Penulis perlu menorehkan pengalaman ini karena didasarkan atas kisah istrinya ( Ibu Eko ) yang masih tetap segar dan bersahaja menerima kenyataan penyakit yang diderita suaminya. Pasca oprasi di bagian tengah, baca perut dibuatlah " lobang " untuk saluran buang air besar (B.A.B) nya. Inilah realita tersendiri dan almarhum di awal awal usai oprasi masih lancar berkomunikasi dengan para pengunjung di rumahnya. Sholat dan dzikir pun masih lancar. Keadaan ini berlangsung hingga sepekan usai Lebaran. Dengan setia Ibu Eko mendampingi disampingg putra putrinya yang sudah beranjak dewasa. Usia almarhum berkisar 55 tahunan, sedang Ibu Eko sepertinya belum sampai 50 tahunan. Seminggu yang lalu, penulis harus ke Solo karena menerima info Ibu saya tensinya naik lagi dari putri bibi saya. Segera saya mengegas CB untuk beranjak dan pergi ke Solo. Namun sampai RS Panti Rapih, sempat bezuk almarhum dan inilah pemandangan mulai banyak perubahan. Gigi habis semua, kaki yang mengecil, tubuh makin kurus dan makan mulai susah, serta tiap kali makan langsung muntah lagi. Ada yang mengherankan, tiap diingatkan sholat responnya cepat atau kesadarannya penuh., Inilah yang cukup membuat optimisme tersendiri. Saat itu adik adik almarhum dari Banyumas juga hadir dan sempat menginap di Jogja.

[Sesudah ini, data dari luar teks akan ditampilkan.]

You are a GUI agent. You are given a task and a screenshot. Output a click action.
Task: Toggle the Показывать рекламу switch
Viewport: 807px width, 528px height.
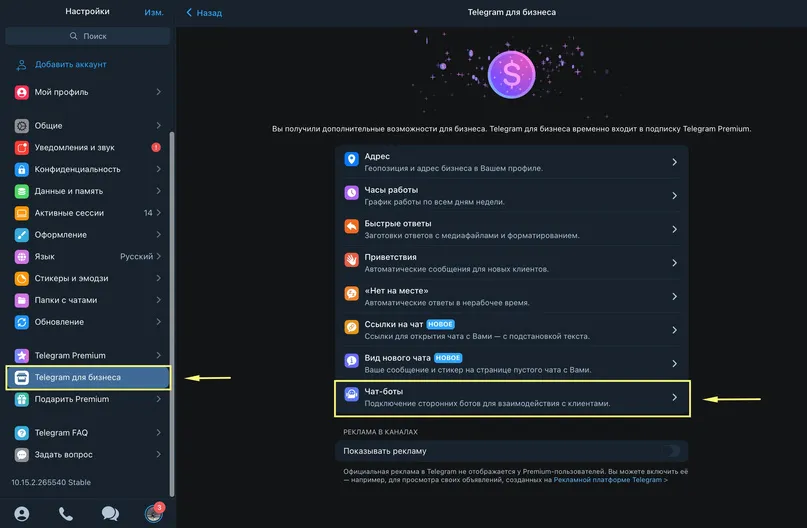(x=670, y=451)
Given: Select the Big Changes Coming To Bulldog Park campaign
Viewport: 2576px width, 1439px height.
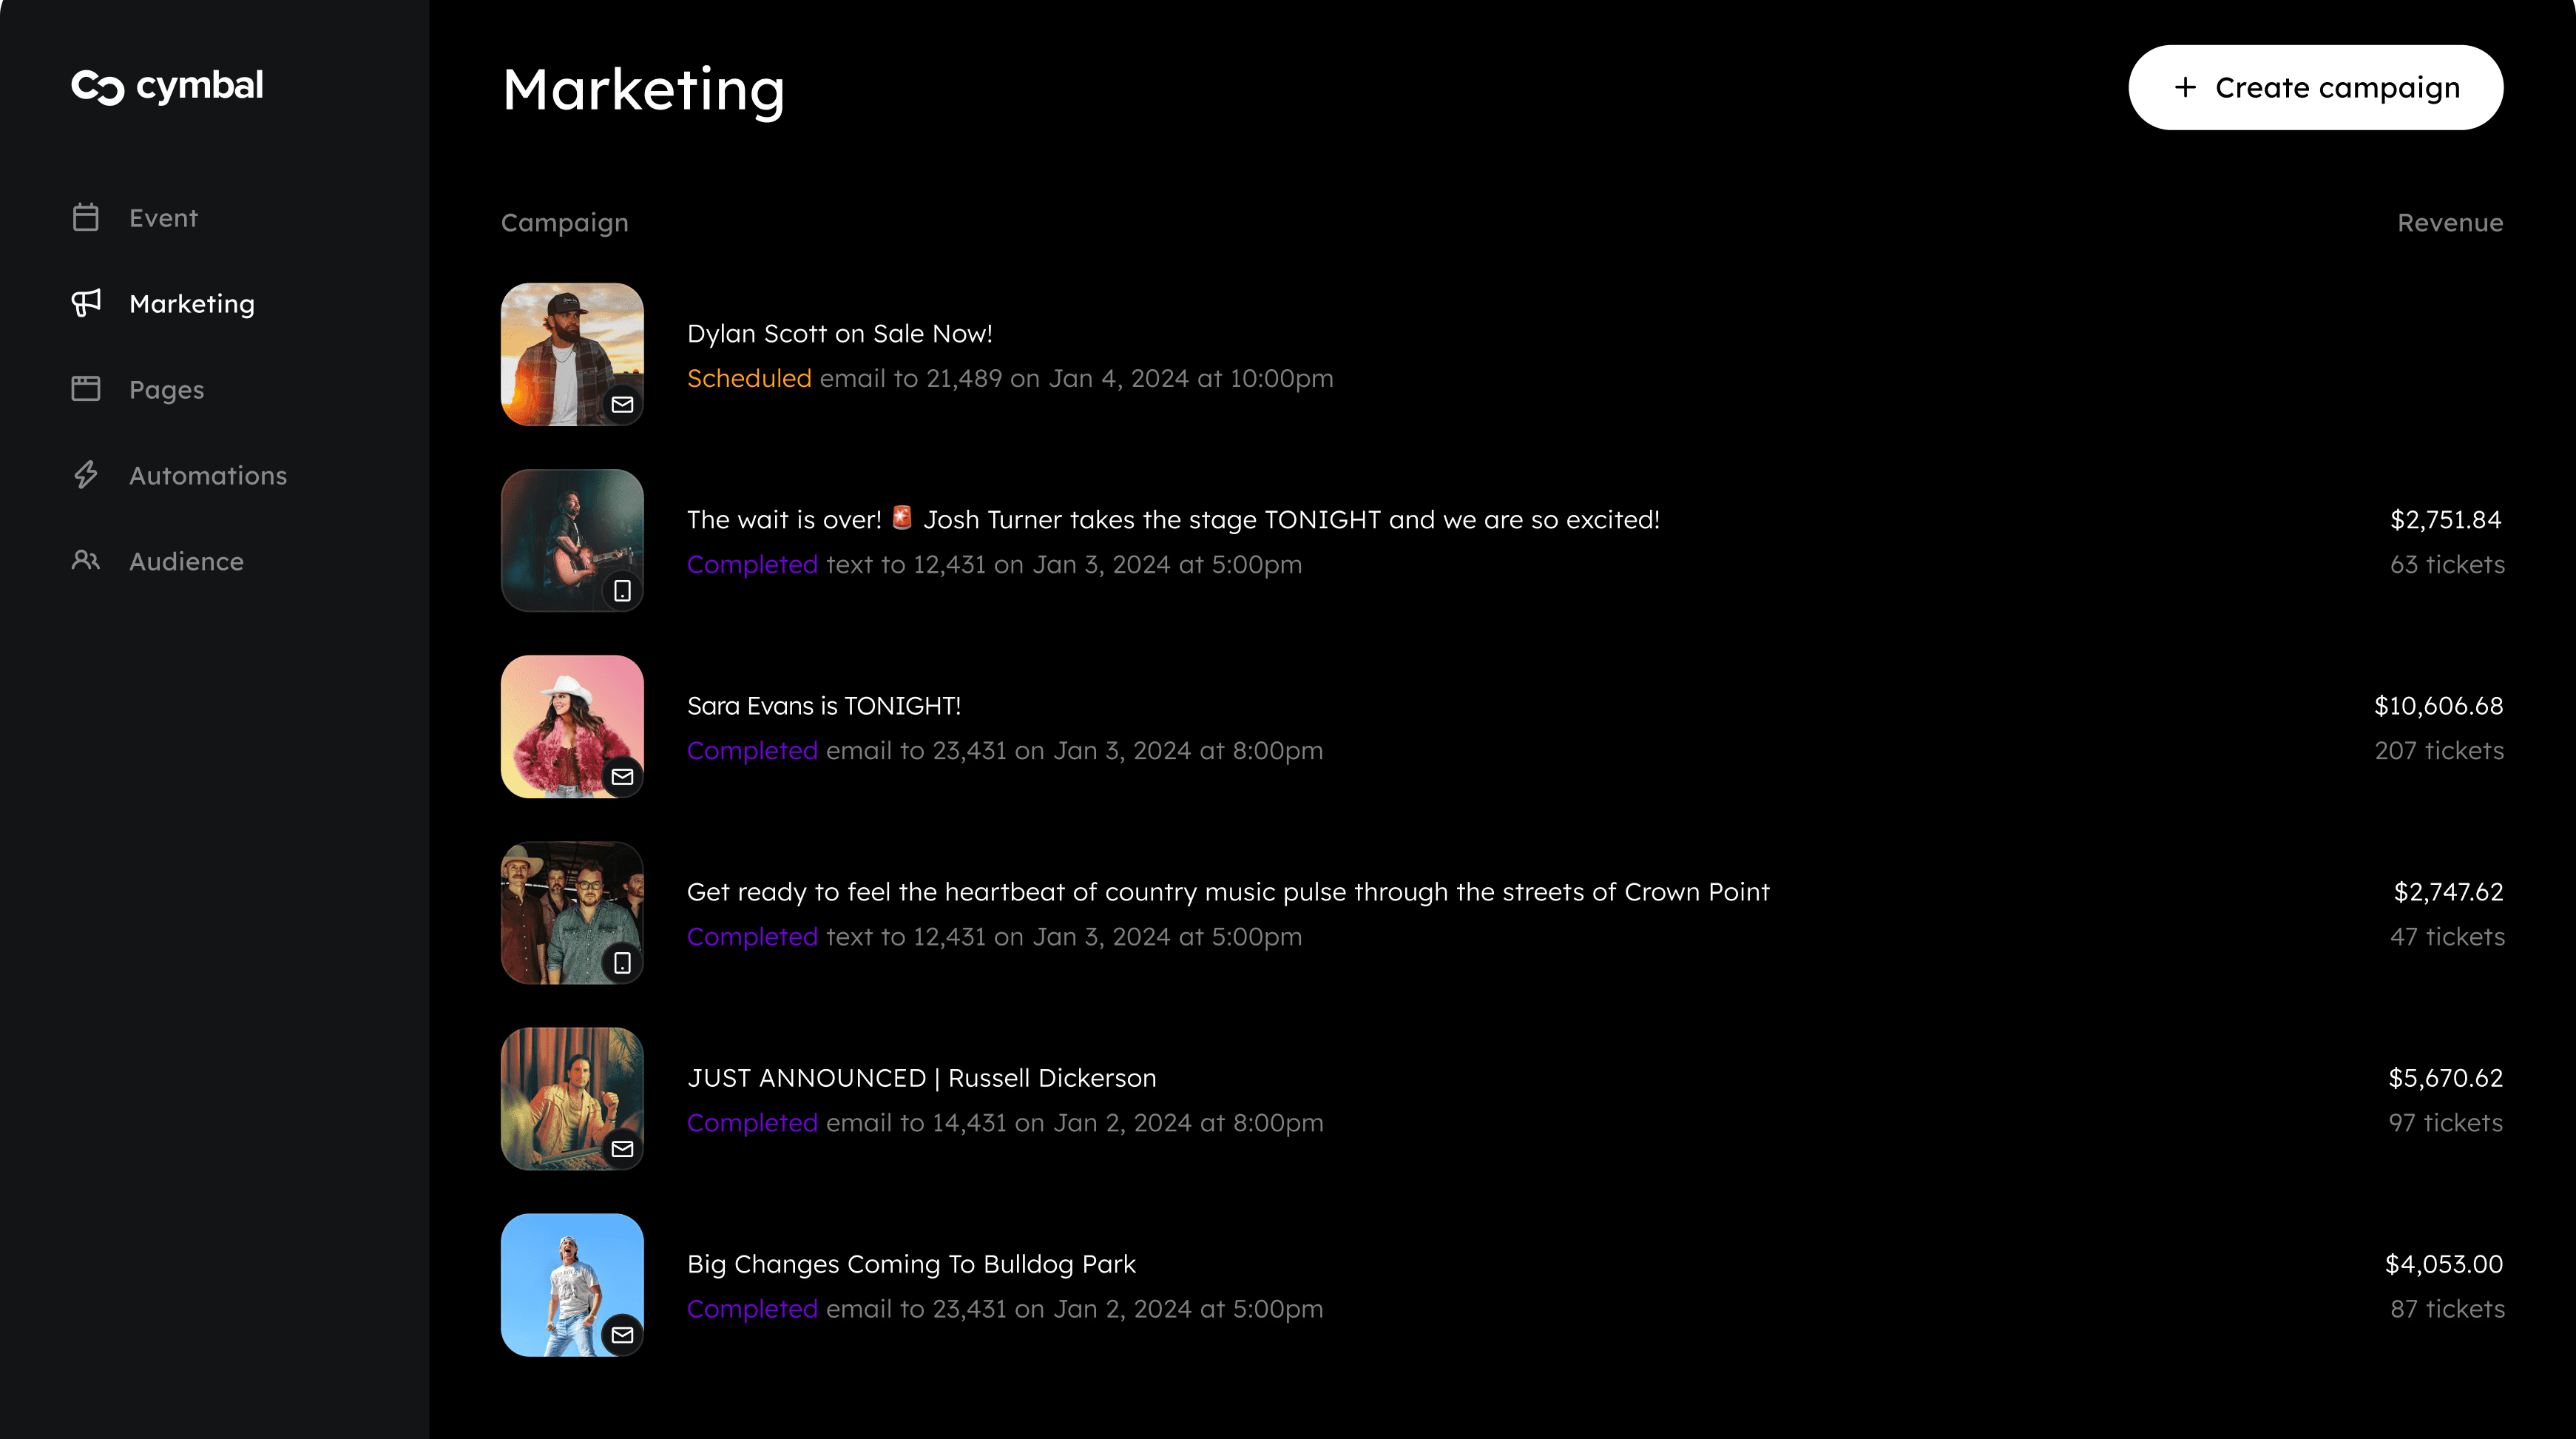Looking at the screenshot, I should 910,1264.
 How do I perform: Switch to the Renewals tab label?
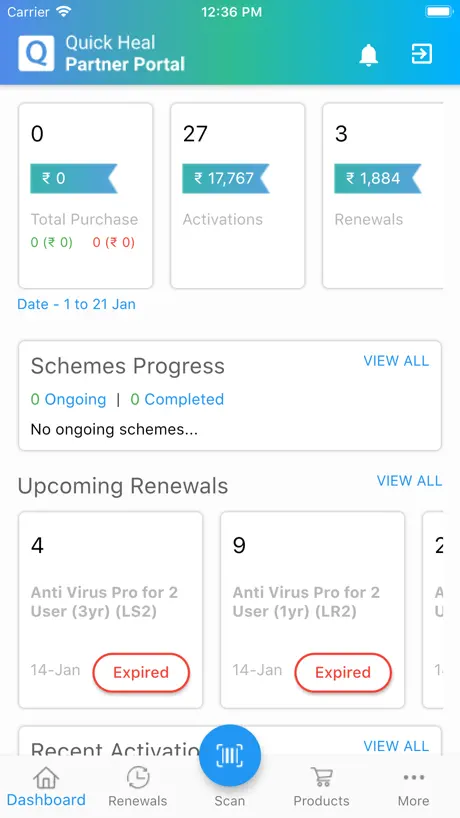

Meski harus ke Solo malam itu, mengingat kondisi almarhum makin parah yakni penglihatan mulai menandakan : gembira, sedih dan sesekali mata tertutup menjadikan penulis tidak beranjak dari waktu kunjungan. Saya sempatkan membaca QS Yasin hingga usai, beberapa lafadz dizikir saya bisikkan dan al fatihah serta bacaan doa lainnya, agar kiranya penglihatannya diberikan kecerahan dan bersinar. Wallohu A'lam, apakah saat seperti sedih atau bahkan mata tertutup beliau diperlihatkan sesuatu..!. Hingga jam kunjung berakhir, saya harus keluar dari waktu kunjungan, meski sebenarnya masih was was juga, namun inilah aturan RS. Ternyata, esoknya yakni Selasa tanggal 26 Juli 2016, Bu Eko membawa pasien ini kembali ke rumahnya Gamping Ambarketawang. Tiga hari kemudian, masuk lagi ke RS namun di RS terdekat yakni RS PKU Muhamadiyah Gamping hingga hari Sabtu (sepanjang penulis tahu), karena penulis Sabtu sore harus ke Bandung menghadiri Halal Bihalal alumni SMA yang kebetulan akan dihadiri 2 Jendral. Satu jenderal memang pernah kost saat SMA di pondok kakek (alm), yang lainnya kost di tempat lain. Saat itu, saya masih kelas III SD namun masih ingat siapa dan apa kebiasaan sang jenderal ini, yang dulu sukanya bicaa keras keras dan rebutan masak nasi (maklum zaman 80 an masih sangat tradisional kebiasaan anak anak yang mondok/ kost).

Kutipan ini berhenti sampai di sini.